Figure 2: Liquid cooling socket(Courtesy: Enplas)
2. Using Thermal Diode Circuit to Monitor the Internal Temperature of ICs
The high-power consumption of cloud-based AI chips can lead to unexpected failures during reliability testing, such as thermal runaway, due to rapid temperature fluctuations within the chip itself. Therefore, when the IC incorporates a thermal diode component, iST’s reliability verification laboratory can customize the thermal diode monitoring circuit to monitor the internal temperature of the IC, allowing for real-time and accurate measurement of the junction temperature (Figure 3).
Figure 3: IC thermal diode monitoring circuit example(Source: iST)
This approach offers fast response times and, when combined with the highly efficient liquid cooling control adjustment system mentioned earlier, is more suitable for rapidly changing temperatures in ultra-high-power AI chips, thereby providing real-time heat dissipation. In addition, the thermal diode monitoring circuit can independently measure the temperature of each chip in multi-chip structures, such as 3D packaging, to achieve more accurate reliability data collection.
3. Tailor-Made Jigs to Fit Dies of Different Thickness
Heterogeneous integrated AI chips may come with dies at different thicknesses. This mandates jigs for the reliability verification featuring chip-specific IC socket, heat sink and sensor to fit dies at different heights for better heat dissipation and more accurate temperature measurement and monitoring (Figure 4).
Figure 4: Customized IC test socket(Source: iST)
4. Pre-simulation on Burn-in Boards in Advance to Prevent Poor Performance after Assembly
As previously mentioned, AI chips require multiple system power supplies, which can lead to voltage drops or noise issues, thereby increasing the complexity and difficulty of designing reliability tests. To address this issue, iST’s Reliability Lab adopts a new design concept for Burn-in Module (BI module), breaking away from traditional circuit board design thinking. Instead of testing multiple chips on a single board, the circuit board is downsized to test only one chip. By utilizing various layout assistance design tools, issues related to operating voltage, signal source IR drop, and power layer impedance can be improved through software analysis and simulation in the early stages of reliability circuit board design. By doing so, it prevents the occurrence of performance issues encountered only after the completion of production assembly.

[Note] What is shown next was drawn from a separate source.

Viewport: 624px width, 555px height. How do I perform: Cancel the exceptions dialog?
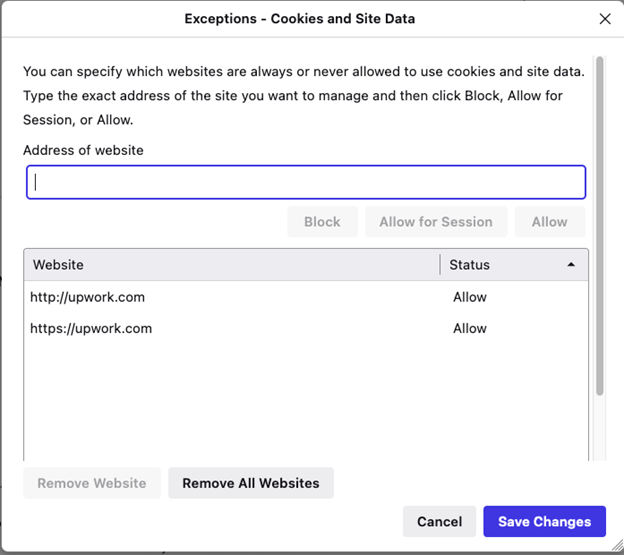(439, 521)
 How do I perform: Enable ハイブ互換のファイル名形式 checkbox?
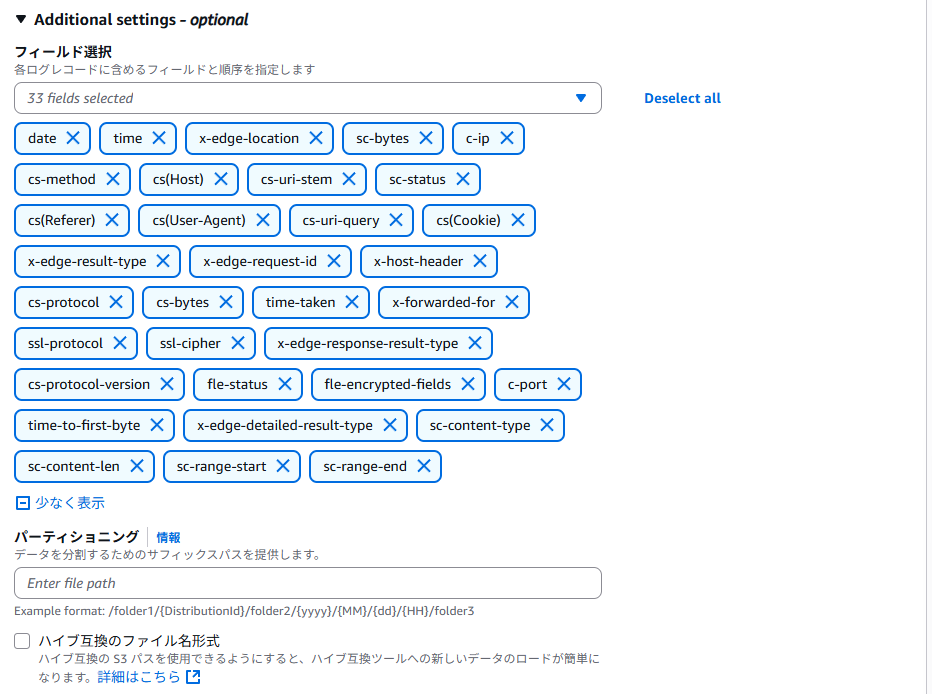[22, 641]
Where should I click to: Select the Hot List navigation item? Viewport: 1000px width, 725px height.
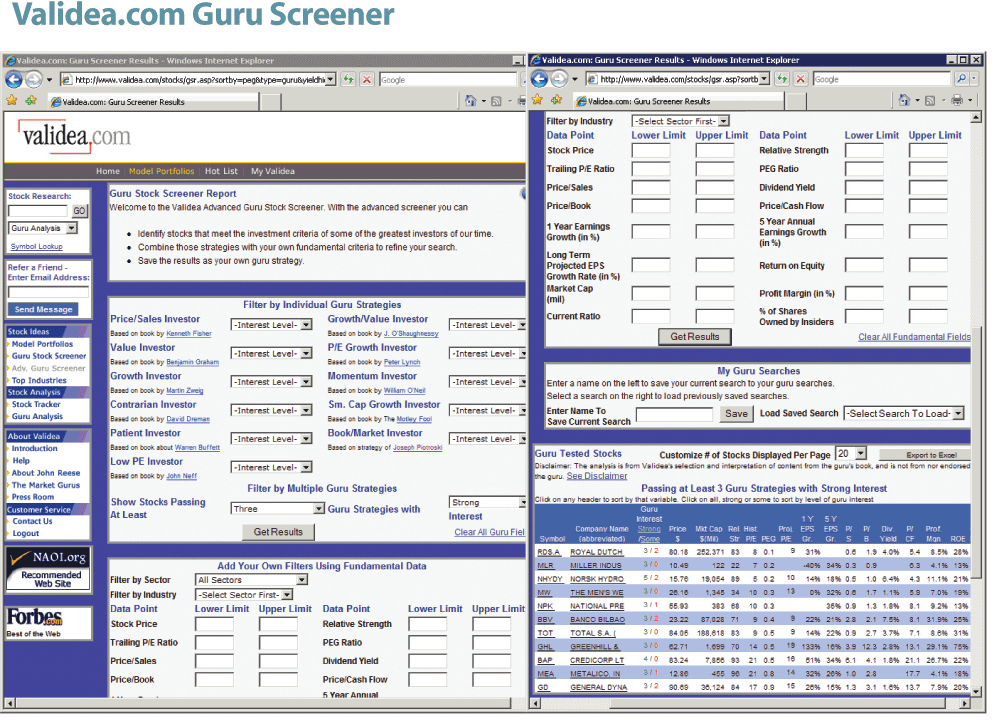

Based on hands-on experiences from consumer chips, automotive chip, 5G chips and the AI chips now, the iST’s Reliability Verification Lab is confident to tackle the issues of super high power, super low voltage and heterogeneous integration faced by AI chip when designing a reliability verification. The lab is committed to providing you with reliability verification data (e.g., accurate temperature and voltage value) to improve the reliability of AI chips.